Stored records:
# # #

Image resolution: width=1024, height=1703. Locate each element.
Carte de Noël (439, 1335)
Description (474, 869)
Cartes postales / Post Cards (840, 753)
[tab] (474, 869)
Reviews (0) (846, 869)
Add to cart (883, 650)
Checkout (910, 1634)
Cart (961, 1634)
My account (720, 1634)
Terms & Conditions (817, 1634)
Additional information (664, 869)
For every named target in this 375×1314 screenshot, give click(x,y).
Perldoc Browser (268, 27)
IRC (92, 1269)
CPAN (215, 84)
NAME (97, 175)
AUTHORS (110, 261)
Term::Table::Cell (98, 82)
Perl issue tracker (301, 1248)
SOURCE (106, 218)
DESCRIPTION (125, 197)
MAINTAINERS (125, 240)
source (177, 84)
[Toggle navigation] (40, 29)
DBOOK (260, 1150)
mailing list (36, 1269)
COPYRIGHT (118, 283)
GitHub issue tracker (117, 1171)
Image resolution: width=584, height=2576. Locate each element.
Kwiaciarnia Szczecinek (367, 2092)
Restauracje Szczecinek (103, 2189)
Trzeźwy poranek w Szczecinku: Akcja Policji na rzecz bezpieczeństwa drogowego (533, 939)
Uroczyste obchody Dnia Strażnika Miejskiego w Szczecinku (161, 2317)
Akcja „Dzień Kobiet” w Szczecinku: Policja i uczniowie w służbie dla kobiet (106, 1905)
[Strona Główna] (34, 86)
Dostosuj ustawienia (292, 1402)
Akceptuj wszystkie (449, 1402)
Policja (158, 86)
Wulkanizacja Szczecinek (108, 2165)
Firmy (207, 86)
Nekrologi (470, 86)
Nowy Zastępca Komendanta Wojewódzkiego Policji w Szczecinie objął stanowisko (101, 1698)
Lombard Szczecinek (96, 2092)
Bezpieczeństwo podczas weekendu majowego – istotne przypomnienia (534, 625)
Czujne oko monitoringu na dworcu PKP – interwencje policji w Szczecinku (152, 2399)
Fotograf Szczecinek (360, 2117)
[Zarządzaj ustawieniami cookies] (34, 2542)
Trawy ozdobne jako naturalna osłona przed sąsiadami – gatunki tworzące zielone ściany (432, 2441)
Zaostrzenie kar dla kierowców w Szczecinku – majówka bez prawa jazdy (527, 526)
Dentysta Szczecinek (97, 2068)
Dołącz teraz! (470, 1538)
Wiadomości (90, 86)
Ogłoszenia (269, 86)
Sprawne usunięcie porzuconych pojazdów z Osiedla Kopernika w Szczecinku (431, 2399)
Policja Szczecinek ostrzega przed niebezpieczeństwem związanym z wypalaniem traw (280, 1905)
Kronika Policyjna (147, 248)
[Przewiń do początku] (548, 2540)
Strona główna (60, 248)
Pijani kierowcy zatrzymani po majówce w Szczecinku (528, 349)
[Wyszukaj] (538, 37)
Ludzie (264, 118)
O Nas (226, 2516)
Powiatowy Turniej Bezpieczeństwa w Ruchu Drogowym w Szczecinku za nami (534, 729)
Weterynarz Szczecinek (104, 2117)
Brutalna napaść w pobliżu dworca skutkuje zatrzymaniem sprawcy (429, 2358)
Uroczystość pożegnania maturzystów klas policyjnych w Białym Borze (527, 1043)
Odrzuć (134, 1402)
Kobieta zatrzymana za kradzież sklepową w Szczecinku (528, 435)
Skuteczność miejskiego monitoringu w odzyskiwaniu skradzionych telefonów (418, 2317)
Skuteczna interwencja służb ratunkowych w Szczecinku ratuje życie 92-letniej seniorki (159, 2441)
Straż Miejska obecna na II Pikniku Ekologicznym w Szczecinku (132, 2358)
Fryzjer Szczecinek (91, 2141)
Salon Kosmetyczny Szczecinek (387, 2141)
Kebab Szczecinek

# # #

| Task details |
Set down only the lines above that fall between the line holding "Powiatowy Turniej Bezpieczeństwa" and the line holding "Fryzjer Szczecinek (91, 2141)", inclusive, keeping each exact.

| Solved exercise |
Powiatowy Turniej Bezpieczeństwa w Ruchu Drogowym w Szczecinku za nami (534, 729)
Weterynarz Szczecinek (104, 2117)
Brutalna napaść w pobliżu dworca skutkuje zatrzymaniem sprawcy (429, 2358)
Uroczystość pożegnania maturzystów klas policyjnych w Białym Borze (527, 1043)
Odrzuć (134, 1402)
Kobieta zatrzymana za kradzież sklepową w Szczecinku (528, 435)
Skuteczność miejskiego monitoringu w odzyskiwaniu skradzionych telefonów (418, 2317)
Skuteczna interwencja służb ratunkowych w Szczecinku ratuje życie 92-letniej seniorki (159, 2441)
Straż Miejska obecna na II Pikniku Ekologicznym w Szczecinku (132, 2358)
Fryzjer Szczecinek (91, 2141)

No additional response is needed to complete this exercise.